START THE RECORDS

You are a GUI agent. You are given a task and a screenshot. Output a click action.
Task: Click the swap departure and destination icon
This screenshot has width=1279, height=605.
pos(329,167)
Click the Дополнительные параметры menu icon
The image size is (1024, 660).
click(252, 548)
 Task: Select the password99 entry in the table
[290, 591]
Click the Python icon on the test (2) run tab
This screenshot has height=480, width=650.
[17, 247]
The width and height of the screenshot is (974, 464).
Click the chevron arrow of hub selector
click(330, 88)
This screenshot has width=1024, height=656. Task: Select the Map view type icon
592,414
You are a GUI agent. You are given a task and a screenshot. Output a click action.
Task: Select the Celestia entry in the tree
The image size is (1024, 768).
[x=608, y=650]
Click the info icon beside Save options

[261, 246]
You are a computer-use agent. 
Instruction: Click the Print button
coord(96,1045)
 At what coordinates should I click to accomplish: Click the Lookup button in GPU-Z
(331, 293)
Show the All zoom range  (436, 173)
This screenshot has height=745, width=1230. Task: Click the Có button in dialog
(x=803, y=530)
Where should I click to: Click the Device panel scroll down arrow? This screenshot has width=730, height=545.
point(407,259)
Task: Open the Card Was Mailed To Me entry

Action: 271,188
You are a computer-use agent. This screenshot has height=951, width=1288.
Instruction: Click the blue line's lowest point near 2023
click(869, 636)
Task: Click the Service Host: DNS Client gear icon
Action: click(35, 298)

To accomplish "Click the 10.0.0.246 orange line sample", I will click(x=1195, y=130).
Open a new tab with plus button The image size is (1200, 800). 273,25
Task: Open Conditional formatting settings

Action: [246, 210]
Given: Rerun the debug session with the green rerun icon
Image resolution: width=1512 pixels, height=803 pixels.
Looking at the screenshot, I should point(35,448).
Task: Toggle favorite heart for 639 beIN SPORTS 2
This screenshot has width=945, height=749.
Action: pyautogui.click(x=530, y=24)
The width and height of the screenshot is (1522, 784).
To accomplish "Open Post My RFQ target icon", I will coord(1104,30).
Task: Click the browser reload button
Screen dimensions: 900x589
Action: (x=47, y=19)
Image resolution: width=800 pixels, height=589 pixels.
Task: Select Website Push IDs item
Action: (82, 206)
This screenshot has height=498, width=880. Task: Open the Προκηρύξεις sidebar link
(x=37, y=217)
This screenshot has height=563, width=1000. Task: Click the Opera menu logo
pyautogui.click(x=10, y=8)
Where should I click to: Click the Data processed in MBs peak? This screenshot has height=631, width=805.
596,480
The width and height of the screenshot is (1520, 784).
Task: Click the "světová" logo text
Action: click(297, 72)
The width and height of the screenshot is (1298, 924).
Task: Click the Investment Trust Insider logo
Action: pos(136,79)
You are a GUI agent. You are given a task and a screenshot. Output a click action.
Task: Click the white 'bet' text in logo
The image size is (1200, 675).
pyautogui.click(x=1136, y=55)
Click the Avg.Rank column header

END THE RECORDS

▸ THE PROBLEM
Repeat each entry above, matching every line exactly.

▸ WRITTEN RESPONSE
You are a GUI agent. You are given a task and a screenshot. Output a click action.
Task: Click the swap departure and destination icon
This screenshot has width=1279, height=605.
pos(329,167)
Click the Дополнительные параметры menu icon
The image size is (1024, 660).
click(252, 548)
 Task: Select the password99 entry in the table
[290, 591]
Click the Python icon on the test (2) run tab
This screenshot has height=480, width=650.
[17, 247]
The width and height of the screenshot is (974, 464).
Click the chevron arrow of hub selector
click(330, 88)
This screenshot has width=1024, height=656. Task: Select the Map view type icon
592,414
You are a GUI agent. You are given a task and a screenshot. Output a click action.
Task: Select the Celestia entry in the tree
The image size is (1024, 768).
[x=608, y=650]
Click the info icon beside Save options

[261, 246]
You are a computer-use agent. 
Instruction: Click the Print button
coord(96,1045)
 At what coordinates should I click to accomplish: Click the Lookup button in GPU-Z
(331, 293)
Show the All zoom range  (436, 173)
This screenshot has height=745, width=1230. Task: Click the Có button in dialog
(x=803, y=530)
Where should I click to: Click the Device panel scroll down arrow? This screenshot has width=730, height=545.
point(407,259)
Task: Open the Card Was Mailed To Me entry

Action: 271,188
You are a computer-use agent. This screenshot has height=951, width=1288.
Instruction: Click the blue line's lowest point near 2023
click(869, 636)
Task: Click the Service Host: DNS Client gear icon
Action: click(35, 298)

To accomplish "Click the 10.0.0.246 orange line sample", I will click(x=1195, y=130).
Open a new tab with plus button The image size is (1200, 800). 273,25
Task: Open Conditional formatting settings

Action: [246, 210]
Given: Rerun the debug session with the green rerun icon
Image resolution: width=1512 pixels, height=803 pixels.
Looking at the screenshot, I should point(35,448).
Task: Toggle favorite heart for 639 beIN SPORTS 2
This screenshot has width=945, height=749.
Action: pyautogui.click(x=530, y=24)
The width and height of the screenshot is (1522, 784).
To accomplish "Open Post My RFQ target icon", I will coord(1104,30).
Task: Click the browser reload button
Screen dimensions: 900x589
Action: (x=47, y=19)
Image resolution: width=800 pixels, height=589 pixels.
Task: Select Website Push IDs item
Action: (82, 206)
This screenshot has height=498, width=880. Task: Open the Προκηρύξεις sidebar link
(x=37, y=217)
This screenshot has height=563, width=1000. Task: Click the Opera menu logo
pyautogui.click(x=10, y=8)
Where should I click to: Click the Data processed in MBs peak? This screenshot has height=631, width=805.
596,480
The width and height of the screenshot is (1520, 784).
Task: Click the "světová" logo text
Action: click(297, 72)
The width and height of the screenshot is (1298, 924).
Task: Click the Investment Trust Insider logo
Action: pos(136,79)
You are a GUI agent. You are given a task and a screenshot. Output a click action.
Task: Click the white 'bet' text in logo
The image size is (1200, 675).
pyautogui.click(x=1136, y=55)
Click the Avg.Rank column header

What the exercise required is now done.